**WRITTEN TASK A**
Copy the rows below word for word, starting at the line with "The image size is (1439, 840)." and running through the last row, both ends included.

**SUPPLIED PASSAGE**
..........
So I think it's about looking for those complementary uses and being innovative, but not how the
church can start having then those complementary programs added to its complexity.
But instead, and this is where I think the younger generation is going to be smarter about
doing this, they'll team up.
So a really cool guy who wants to run a great Christian school that has no idea how to make
it work, another young guy who says, I feel a real need to really lead a great church,
they team up together and they figure out how to make it work.
So I think it happens on the ground floor, and it's going to happen with experimental
kind of startup kind of attitudes of new young entrepreneur-minded pastors and leaders.
You just talked about utilization of space.
Is there a world in which collaboration could work so that not just schools, but churches
combine forces, if you will, to become one building, and there becomes a central meeting
spot essentially for churches.
Have you seen that?
Is that a workable thing?
What do you think of that?
You mean where multiple churches are using one facility?
Correct.
I think it'd be great.
I think that you're going to see that environments can literally be transformed.
So I've got to tell you, this is really interesting.
The church in San Francisco we're helping that's in the parking garage, it's actually
two churches.
It's exactly what it is.
It's an African-American church that meets there, and literally over a 45-minute, I think,
to 60-minute transition, then redemption San Francisco will slide in and use the same
exact facility.
And you've got two pastors, like-minded philosophically, very different in their teaching style.
They share core beliefs, but they really share it very differently.
They hit totally different communities, obviously, different demographic.
They're right in the heart of San Francisco, and they're going to actually have two separate
congregations, and they're going to use the same room.
So absolutely, multiple churches that I know of typically have a minor church and a major
church, but they're typically often using one old building.
I would love to see that even happen on all new levels.
If we design great environments, why can't multiple churches have certain spaces that
are dedicated to their use, but common space maybe that they all share at different times
of the day?
You've got to create spaces that are almost like workshops that can be transformed, and
that's where I think the burden is going to heavily be on designing buildings that can
transform themselves.
Just like this church we designed, now it goes back to 2003 for a pastor in Richmond,
Virginia, where we literally designed a 80-foot by 80-foot square, and we created it so that
he could set up the stage in four different places in the room based on even his message
series.
So if he was teaching on community, he could teach in the middle.
If he was teaching something that he really needed to engage with everybody in a different
way, he could do a thrust stage and have everyone wrapped around him very tightly so he could
be really interacting with people visually.
So that kind of thing, I think we're going to see just even more and more evolution,
if you will, in terms of space and environments, but I do think there's an exciting opportunity
to see churches collaborate.
I mean, organizations like Surge where they're starting to really say, hey, let's be learning
from each other, let's as pastors no longer be competitive, I mean, I think it's a real
shame that I think the pastors of the 80s and 90s were very competitive and they were
almost like trying to, it was like fast food wars and they were going to, you know, who's
going to sell more burgers, I think that's the wrong model for church.
I think church is this attitude that we ought to be seeing that, you know, what does the
world see when they look at the church, you know?
And do we look like a lot of people competing over brands, denominations, and who's wearing
the red shirts and who's wearing the green shirts?
..........
Text and element pointing rows
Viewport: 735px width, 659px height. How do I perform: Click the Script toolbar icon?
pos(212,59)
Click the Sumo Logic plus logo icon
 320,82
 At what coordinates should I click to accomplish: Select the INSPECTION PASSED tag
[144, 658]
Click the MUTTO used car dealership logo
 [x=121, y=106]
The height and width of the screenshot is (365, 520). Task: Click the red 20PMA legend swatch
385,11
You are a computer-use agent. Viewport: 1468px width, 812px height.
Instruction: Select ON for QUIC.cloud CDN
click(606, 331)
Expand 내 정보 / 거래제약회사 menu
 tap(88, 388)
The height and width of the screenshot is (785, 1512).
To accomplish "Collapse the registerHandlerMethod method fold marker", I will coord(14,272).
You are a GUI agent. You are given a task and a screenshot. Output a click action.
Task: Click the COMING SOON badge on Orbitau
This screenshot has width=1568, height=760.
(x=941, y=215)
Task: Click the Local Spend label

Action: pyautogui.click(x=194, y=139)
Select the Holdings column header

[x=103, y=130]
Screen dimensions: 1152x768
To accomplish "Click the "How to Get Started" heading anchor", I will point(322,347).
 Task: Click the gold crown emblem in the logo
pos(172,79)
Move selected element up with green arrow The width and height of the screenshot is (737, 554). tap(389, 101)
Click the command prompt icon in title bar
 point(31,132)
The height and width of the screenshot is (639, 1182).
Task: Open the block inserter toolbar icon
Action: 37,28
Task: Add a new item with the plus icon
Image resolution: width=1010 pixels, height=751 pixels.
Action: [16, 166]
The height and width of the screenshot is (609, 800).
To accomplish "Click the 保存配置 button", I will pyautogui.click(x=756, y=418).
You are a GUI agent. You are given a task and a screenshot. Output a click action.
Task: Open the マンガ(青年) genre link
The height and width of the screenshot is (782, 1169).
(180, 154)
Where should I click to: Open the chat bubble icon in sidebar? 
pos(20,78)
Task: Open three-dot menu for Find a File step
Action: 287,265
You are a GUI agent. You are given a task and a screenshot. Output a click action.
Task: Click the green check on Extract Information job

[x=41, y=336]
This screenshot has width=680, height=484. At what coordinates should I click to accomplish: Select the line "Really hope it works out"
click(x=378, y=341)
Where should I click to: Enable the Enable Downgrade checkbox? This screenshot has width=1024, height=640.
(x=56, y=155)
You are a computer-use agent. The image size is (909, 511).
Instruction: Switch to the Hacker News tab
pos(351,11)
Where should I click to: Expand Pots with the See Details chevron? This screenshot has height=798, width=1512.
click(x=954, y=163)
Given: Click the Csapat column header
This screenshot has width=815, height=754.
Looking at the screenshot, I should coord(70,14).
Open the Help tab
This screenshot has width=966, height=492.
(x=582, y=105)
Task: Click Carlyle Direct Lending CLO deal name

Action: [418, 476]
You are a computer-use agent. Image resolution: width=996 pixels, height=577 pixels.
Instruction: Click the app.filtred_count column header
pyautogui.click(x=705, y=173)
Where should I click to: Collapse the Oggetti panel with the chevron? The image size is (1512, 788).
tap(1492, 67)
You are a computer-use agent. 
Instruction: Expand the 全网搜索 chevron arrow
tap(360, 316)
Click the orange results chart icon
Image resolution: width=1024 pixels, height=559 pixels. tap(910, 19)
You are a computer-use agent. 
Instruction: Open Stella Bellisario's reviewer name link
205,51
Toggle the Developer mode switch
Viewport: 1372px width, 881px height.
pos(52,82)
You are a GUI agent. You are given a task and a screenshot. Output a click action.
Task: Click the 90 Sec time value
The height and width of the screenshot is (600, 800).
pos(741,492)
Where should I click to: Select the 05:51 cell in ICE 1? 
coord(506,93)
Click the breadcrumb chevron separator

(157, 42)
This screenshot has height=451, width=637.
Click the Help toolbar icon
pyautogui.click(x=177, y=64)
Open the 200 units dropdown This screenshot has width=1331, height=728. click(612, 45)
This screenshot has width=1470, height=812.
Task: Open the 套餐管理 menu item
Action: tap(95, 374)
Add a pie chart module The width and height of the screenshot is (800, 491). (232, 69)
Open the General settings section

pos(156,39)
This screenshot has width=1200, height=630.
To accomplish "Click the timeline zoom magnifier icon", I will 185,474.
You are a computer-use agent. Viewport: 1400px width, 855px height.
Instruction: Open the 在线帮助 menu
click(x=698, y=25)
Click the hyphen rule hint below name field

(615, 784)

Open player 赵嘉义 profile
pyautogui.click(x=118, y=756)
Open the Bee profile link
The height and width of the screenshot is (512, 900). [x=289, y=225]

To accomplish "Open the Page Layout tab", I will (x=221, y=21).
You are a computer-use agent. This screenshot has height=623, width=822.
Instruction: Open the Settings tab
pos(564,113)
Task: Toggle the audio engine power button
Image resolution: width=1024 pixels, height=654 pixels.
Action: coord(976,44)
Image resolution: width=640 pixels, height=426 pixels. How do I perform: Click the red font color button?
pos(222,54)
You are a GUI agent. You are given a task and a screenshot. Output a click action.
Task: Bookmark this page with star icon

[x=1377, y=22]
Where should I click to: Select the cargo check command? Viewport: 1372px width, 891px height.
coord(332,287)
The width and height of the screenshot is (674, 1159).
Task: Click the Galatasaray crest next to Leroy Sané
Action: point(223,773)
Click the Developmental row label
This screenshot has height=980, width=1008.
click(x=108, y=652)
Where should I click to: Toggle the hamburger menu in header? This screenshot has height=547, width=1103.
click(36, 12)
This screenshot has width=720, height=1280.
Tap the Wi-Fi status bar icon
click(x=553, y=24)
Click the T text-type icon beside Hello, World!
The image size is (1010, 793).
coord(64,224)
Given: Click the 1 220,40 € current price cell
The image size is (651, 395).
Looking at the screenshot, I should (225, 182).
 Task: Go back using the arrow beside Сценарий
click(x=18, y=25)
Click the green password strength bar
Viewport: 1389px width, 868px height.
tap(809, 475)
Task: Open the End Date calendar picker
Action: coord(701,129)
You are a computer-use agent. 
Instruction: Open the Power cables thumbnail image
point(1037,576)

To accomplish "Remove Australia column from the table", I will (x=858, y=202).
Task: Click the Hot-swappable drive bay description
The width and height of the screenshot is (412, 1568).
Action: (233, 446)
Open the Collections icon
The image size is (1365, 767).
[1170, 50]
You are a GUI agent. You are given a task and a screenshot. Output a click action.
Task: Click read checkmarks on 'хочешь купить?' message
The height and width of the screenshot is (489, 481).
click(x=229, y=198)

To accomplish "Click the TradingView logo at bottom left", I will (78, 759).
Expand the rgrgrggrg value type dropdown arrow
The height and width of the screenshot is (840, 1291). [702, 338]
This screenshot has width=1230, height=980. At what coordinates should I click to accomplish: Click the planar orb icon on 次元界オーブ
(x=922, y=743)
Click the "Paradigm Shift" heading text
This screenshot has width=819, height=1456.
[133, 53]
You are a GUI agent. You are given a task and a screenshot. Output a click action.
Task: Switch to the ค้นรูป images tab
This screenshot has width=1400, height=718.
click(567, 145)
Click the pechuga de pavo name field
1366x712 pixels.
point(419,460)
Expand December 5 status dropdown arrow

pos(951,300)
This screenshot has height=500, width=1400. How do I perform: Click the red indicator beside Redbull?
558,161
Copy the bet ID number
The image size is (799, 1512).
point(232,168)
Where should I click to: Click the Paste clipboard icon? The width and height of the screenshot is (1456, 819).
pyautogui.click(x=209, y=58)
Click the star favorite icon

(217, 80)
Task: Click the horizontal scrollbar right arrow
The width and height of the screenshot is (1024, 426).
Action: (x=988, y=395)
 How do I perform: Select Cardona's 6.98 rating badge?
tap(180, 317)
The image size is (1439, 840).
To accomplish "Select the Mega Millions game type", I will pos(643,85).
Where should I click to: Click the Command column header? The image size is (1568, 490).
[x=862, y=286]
..........
**WRITTEN TASK B**
Write out the passage of the interview on shared church buildings from "I think church" to "the green shirts?" word for word.

**FINAL RESULT A**
The image size is (1439, 840).
To accomplish "Select the Mega Millions game type", I will pos(643,85).
Where should I click to: Click the Command column header? The image size is (1568, 490).
[x=862, y=286]

**FINAL RESULT B**
I think church is this attitude that we ought to be seeing that, you know, what does the
world see when they look at the church, you know?
And do we look like a lot of people competing over brands, denominations, and who's wearing
the red shirts and who's wearing the green shirts?